401k Hardship Withdrawals Hit a Record in 2025: Here’s What They’re Not Telling You

Summary

Vanguard data shows 6% of 401k plans had hardship withdrawals in 2025. Here's the real cost no one is calculating and one move to protect yourself.

Vanguard Group reported that 6% of the 401(k) plans it administers recorded a hardship withdrawal in 2025. That’s up from 4.8% the year before. Vanguard manages retirement accounts for millions of American workers, so that percentage shift represents hundreds of thousands of people making a decision they can’t undo.

The two leading reasons workers gave: avoiding eviction and covering medical bills. Not lifestyle spending. People choosing between keeping a roof over their heads and leaving their retirement account untouched.

The Number That Tells the Real Story

Every outlet is framing this as a political debate. That’s the wrong frame. The number that actually matters to your future isn’t 6%. It’s what 6% costs.

A hardship withdrawal isn’t just a withdrawal. The IRS treats it as ordinary income and adds a 10% early withdrawal penalty for anyone under 59½. Pull $10,000 out of your account today and you’ll likely net somewhere between $6,500 and $7,200 after taxes and penalties, depending on your bracket. That feels like a solution. Here’s what it actually costs: at a 7% average annual return, $10,000 left untouched for 20 years grows to roughly $38,700. You didn’t lose $10,000. You forfeited nearly four times that amount.

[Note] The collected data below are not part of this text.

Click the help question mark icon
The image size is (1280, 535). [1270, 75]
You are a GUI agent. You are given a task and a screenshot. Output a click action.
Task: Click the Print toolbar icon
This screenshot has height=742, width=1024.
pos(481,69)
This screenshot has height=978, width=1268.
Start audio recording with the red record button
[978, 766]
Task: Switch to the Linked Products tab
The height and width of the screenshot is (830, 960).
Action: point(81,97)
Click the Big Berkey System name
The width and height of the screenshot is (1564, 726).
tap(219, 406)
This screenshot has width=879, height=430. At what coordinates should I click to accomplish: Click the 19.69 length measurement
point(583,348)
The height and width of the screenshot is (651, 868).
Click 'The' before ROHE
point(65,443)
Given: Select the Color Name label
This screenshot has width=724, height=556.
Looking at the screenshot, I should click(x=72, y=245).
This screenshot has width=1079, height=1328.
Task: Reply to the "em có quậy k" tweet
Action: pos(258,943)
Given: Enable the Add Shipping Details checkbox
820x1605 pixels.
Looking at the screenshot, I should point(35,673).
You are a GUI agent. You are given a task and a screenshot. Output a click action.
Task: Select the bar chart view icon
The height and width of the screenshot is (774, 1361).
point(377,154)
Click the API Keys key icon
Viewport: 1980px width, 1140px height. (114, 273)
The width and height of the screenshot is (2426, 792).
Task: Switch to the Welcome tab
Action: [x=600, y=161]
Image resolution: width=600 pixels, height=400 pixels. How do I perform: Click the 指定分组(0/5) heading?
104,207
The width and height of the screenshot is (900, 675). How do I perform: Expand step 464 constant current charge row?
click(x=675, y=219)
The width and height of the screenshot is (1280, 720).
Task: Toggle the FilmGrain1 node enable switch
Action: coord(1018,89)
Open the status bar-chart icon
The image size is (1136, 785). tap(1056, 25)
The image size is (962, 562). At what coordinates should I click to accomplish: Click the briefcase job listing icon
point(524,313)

There’s a second layer most coverage is skipping. Ann Larson, co-founder of Debt Collective, noted publicly that nearly half of older Americans have zero retirement savings at all. For those people, this data doesn’t apply because there’s nothing left to pull. The workers showing up in Vanguard’s hardship numbers are, in a painful irony, the ones who had been doing things right.

Before You Touch That Balance, Try This First

Log into your 401(k) plan portal and look up the loan policy before you make any decisions.

A 401(k) loan lets you borrow against your own balance, typically up to 50% of your vested amount or $50,000, whichever is lower. You repay it with interest paid back to yourself, not to a bank. There’s no tax hit on the way out. No early withdrawal penalty. Your money stays invested while you pay it back. It’s not without risk: if you leave your job, the remaining balance often becomes due immediately. But for a short-term cash crunch, it protects far more of your future than a permanent withdrawal does.

That’s a five-minute search inside your plan portal. Worth every second of it.

The pressure on American households is real and it isn’t going away soon. What you do with your retirement account in a crisis shapes your financial life for decades. Most people find out the true cost of a hardship withdrawal months later, on a tax form they didn’t expect. Don’t be one of them.